Nous prêtons aux femmes vraiment pauvres. Nous leur demandons de former des groupes de cinq: à plusieurs, on a plus de courage et on peut s’entraider. Si une est malade, les autres peuvent vendre ses produits au marché ou l’aider à rembourser son crédit. Nous n’exigeons aucune garantie avant le prêt, mais nous vérifions simplement qu’elles aient dit la vérité sur leur vie et leur activité. Elles doivent aussi participer à une formation sur la gestion. Ces femmes ont six mois pour rembourser la somme totale, à raison d’un petit quelque chose par mois. Si elles remboursent bien, le crédit est renouvelable plusieurs fois, voire même augmenté.

Mais votre service comporte un aspect supplémentaire, n’est-ce-pas ?
En effet, nous avons mis en place tout un système d’éducation. La pauvreté n’étant pas seulement liée à l’argent, nous apportons aux femmes des notions d’hygiène, de prévention des maladies, de résolution des conflits et de droit. Lorsqu’un mari décède, par exemple, la belle-famille exige souvent de récupérer la maison, et les femmes ne savent pas que les lois les protègent. Nous avons donc décidé que suivre ces cours une fois par mois était une condition pour obtenir un microcrédit. Les jours de formation, nous commençons par une étude biblique, car nous voulons leur transmettre les valeurs chrétiennes, essentielles à la réussite de leur travail. Beaucoup de femmes sont revenues à Dieu grâce à ces enseignements. Et vous savez, des hommes viennent nous remercier après avoir observé des changements chez leur femme.

Combien de personnes bénéficient du microcrédit?
1350 profitent du projet aujourd’hui: 2100 femmes en ont bénéficié dès le début, mais 680 sont devenues indépendantes depuis lors. Il faut ajouter que les bienfaits d’un microcrédit se font ressentir plus loin. Pour chaque prêt, on compte en moyenne huit bénéficiaires, puisque la femme profitant du microcrédit en fait indirectement jouir sa famille, ceux qui logent avec elle et ceux à qui elle donnera un nouvel emploi. D’après un rapide calcul, cela représente plus de 16 800 personnes dans la région de Dounia!

Quels sont les autres fruits ?
Dans les familles bénéficiant du microcrédit, on constate que les cas de malnutrition sont inexistants, que tous les enfants sont scolarisés et que les frais médicaux sont couverts au bout d’une année. De plus, cet outil permet aux femmes de devenir autonomes et il contribue à leur épanouissement, aspect négligé dans la société africaine. Enfin, comme ces femmes ont moins besoin de demander de l’argent à leur mari, les violences conjugales diminuent!

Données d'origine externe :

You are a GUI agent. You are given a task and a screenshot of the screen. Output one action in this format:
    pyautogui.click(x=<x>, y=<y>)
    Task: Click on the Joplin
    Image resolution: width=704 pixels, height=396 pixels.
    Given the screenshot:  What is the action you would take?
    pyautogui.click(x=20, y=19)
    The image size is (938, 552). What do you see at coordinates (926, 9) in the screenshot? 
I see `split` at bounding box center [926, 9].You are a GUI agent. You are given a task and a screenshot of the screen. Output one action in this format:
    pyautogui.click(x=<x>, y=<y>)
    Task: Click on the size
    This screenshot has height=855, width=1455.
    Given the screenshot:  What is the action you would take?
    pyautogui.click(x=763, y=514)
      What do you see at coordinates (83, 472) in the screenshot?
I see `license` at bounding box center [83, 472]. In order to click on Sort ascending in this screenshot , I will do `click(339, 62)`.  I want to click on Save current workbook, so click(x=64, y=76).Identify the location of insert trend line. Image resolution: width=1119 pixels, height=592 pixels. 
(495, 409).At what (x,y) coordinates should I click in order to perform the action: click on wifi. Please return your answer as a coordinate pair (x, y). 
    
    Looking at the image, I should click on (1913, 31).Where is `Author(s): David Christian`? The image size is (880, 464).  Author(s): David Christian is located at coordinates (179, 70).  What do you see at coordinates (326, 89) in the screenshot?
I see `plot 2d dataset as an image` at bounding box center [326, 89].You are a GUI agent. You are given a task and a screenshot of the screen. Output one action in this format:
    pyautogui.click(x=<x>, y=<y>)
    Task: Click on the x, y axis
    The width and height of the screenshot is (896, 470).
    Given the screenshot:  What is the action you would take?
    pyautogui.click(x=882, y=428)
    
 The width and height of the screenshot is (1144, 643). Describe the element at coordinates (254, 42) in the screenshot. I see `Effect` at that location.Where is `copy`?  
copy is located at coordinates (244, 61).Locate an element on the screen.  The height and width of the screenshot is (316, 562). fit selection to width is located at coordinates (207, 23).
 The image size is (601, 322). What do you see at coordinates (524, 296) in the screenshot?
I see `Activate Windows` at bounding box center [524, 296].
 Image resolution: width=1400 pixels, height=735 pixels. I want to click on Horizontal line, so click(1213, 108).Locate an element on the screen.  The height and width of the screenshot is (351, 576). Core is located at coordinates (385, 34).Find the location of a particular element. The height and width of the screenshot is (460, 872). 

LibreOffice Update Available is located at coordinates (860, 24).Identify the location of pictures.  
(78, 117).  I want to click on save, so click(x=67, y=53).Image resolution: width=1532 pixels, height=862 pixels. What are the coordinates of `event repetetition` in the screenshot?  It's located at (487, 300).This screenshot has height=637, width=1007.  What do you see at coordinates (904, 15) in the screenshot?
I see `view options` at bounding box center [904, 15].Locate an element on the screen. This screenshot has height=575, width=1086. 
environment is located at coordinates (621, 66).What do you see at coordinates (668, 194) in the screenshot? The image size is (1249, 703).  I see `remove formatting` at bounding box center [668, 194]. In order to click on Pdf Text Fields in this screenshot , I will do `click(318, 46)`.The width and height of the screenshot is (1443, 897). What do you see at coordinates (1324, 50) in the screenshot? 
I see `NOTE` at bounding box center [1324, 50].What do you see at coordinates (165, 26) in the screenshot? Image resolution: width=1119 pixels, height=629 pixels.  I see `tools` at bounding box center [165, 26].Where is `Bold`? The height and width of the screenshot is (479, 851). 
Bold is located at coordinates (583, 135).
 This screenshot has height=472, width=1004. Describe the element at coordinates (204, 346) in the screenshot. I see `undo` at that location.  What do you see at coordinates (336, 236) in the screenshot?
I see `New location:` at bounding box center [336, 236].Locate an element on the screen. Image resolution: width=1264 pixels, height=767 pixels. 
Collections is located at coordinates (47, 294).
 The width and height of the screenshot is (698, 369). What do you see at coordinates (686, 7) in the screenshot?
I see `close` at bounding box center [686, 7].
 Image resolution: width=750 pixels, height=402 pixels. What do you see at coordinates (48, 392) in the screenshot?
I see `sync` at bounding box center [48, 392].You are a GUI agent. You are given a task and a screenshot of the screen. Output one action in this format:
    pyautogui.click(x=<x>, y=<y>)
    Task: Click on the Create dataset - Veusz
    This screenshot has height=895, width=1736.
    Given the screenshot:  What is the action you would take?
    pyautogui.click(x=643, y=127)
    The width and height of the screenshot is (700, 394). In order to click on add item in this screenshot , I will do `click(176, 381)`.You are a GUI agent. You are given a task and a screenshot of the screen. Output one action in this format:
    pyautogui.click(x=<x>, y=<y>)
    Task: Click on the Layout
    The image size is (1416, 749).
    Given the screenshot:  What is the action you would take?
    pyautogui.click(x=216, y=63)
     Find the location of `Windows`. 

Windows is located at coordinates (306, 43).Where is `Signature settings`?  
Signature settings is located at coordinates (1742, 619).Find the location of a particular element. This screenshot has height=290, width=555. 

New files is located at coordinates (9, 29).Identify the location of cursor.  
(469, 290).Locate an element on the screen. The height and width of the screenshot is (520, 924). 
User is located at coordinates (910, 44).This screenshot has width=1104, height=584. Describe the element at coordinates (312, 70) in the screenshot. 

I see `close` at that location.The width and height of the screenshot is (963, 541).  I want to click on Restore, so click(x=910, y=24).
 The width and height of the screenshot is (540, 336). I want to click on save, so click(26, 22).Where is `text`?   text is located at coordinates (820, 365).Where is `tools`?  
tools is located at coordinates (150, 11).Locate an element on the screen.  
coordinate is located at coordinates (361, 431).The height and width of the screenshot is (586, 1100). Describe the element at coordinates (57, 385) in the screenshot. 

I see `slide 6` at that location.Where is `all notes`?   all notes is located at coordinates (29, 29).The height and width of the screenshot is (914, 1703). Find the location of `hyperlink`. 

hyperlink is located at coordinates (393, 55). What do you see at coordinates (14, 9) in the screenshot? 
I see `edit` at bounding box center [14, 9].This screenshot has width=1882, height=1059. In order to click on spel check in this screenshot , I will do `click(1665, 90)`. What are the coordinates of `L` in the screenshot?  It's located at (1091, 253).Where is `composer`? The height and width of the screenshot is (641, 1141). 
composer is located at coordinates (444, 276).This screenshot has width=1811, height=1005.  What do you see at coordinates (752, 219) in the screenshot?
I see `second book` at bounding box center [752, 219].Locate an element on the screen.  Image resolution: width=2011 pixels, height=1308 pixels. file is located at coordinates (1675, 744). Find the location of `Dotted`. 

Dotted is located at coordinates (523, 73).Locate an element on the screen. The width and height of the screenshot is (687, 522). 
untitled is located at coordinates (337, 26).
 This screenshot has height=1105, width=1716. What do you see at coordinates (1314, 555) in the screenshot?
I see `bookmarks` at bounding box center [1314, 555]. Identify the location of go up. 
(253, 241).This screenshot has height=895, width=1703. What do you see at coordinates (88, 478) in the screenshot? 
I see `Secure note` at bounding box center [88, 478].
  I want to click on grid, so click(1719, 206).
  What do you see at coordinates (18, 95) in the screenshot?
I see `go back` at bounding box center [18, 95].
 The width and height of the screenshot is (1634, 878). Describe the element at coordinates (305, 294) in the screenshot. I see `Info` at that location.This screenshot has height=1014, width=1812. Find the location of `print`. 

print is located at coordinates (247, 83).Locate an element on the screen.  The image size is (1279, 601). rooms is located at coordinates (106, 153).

Comment voyez-vous Dieu agir?
Dès le début, j’ai reçu une force qui ne venait pas de moi, mais de Dieu. Non seulement il a ouvert les portes, mais en plus, au niveau financier, notre capital a doublé chaque année. Nous recevons des dons, réguliers ou exceptionnels, de la part de particuliers. Mais j’essaie aussi de contacter des fondations ou organisations pour nous soutenir. Notre projet est de rendre le CEMADEF autonome et d’élargir le microcrédit aux milieux ruraux.